The New York Times in 2007 reported on Conley's efforts to convert Providence's industrial waterfront into a "$300 million mixed-use development" with "a hotel, marina, 240 condominiums or rental apartments, a parking garage for 890 cars, a floating restaurant, retail and office space, and green space for festivals, concerts and other outdoor events", which were opposed by some business owners. Conley is involved in tax sales in Providence. In 2022, he was among the advocates of a law that would have reduced out-of-state participation in the state's municipal tax sales. According to the Providence Journal, Conley estimated that he had obtained 140 such properties in the past 14 years.

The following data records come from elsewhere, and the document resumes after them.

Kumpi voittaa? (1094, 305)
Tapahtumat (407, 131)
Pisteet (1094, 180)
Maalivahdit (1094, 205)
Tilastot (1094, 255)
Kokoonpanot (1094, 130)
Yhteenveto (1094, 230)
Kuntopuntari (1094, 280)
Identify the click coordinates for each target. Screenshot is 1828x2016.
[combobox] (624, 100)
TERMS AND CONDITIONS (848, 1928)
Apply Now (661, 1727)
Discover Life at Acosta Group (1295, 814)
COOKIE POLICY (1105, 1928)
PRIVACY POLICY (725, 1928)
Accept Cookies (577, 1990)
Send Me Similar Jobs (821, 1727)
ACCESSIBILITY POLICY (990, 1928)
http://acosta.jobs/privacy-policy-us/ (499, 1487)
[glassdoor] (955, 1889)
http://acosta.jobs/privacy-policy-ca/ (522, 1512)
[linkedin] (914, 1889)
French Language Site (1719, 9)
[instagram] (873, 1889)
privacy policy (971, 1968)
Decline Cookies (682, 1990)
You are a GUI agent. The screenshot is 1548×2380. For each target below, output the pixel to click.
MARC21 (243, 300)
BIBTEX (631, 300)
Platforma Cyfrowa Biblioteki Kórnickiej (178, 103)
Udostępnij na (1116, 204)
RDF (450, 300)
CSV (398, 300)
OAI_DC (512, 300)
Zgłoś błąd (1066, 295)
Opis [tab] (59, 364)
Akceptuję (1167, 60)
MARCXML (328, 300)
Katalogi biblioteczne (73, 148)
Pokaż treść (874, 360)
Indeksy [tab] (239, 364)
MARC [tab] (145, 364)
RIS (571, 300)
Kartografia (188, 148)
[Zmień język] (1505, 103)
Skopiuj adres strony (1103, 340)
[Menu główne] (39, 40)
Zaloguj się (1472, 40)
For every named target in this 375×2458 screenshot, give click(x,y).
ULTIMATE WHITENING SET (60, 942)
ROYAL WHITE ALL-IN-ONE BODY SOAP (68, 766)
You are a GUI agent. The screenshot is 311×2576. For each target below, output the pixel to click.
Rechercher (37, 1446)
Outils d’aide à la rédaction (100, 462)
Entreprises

In 2024, Providence Journal reported that Conley had donated his 10-room waterfront home in Bristol to his non-profit organization, Heritage Harbor Foundation, in 2020. The organization later donated it back to him after its fundraising drive failed. After the Providence Journals article was published, he told the newspaper that he had unknowingly likely violated an Internal Revenue Service rule against "self-dealing"; the terms of Conley's donation to his foundation would have allowed him and his wife to continue living in the property while the foundation paid the mortgage.

== Civic participation ==
Conley served as the state's first historian laureate from 2012 to 2025; the historian laureate is a volunteer role appointed by the secretary of state to speak on the state's history at certain events, inform state officials on historical information, and edit publications sponsored by the state. Nellie Gorbea reappointed Conley in 2020 with no public announcement. Conley asked not to be reappointed in 2025; Gregg Amore announced his successor, Keith Stokes, later that year after a public selection process.

In 2014, Conley and state governor Lincoln Chafee took part in its unveiling of a new statue of Thomas Wilson Dorr, leader of the Dorr Rebellion, at the Rhode Island State House. In 2019, History Press published Conley's book The Leaders of Rhode Island's Golden Age, which contains the biographies of 120 Rhode Islanders of the late 19th century. Previous books include Rhode Island Founders (2010) and The Makers of Modern Rhode Island (2012).

=== Rhode Island Heritage Hall of Fame ===
Conley was president of the Rhode Island Heritage Hall of Fame as of 2018 and then its "volunteer general counsel" as of 2023. He is a 1995 inductee. During his tenure as president, inductees included Superior Court judge Francis Darigan Jr. in 2018. Darrigan attended Providence College when Conley was a professor at the school; campaigned against Republican mayoral candidate Buddy Cianci, to whom Conley served as chief of staff; and was the presiding judge in Conley's successful libel case against the Providence Journal in the 1980s.

In 2023, the organization announced its intent to induct Michael Flynn, the US national security advisor under Donald Trump's first presidency who had plead guilty in 2017 to lying to the FBI about conversations with the Russian ambassador and later promoted claims that the 2020 presidential election was stolen from Trump. After eight board members resigned from the organization, and the state's congressional delegates and statewide elected executive officials stated that they would not attend Flynn's induction, Conley defended the organization's decision but said the organization would delay the induction because of the "poor timing to honor General Flynn in this turbulent and politically charged environment."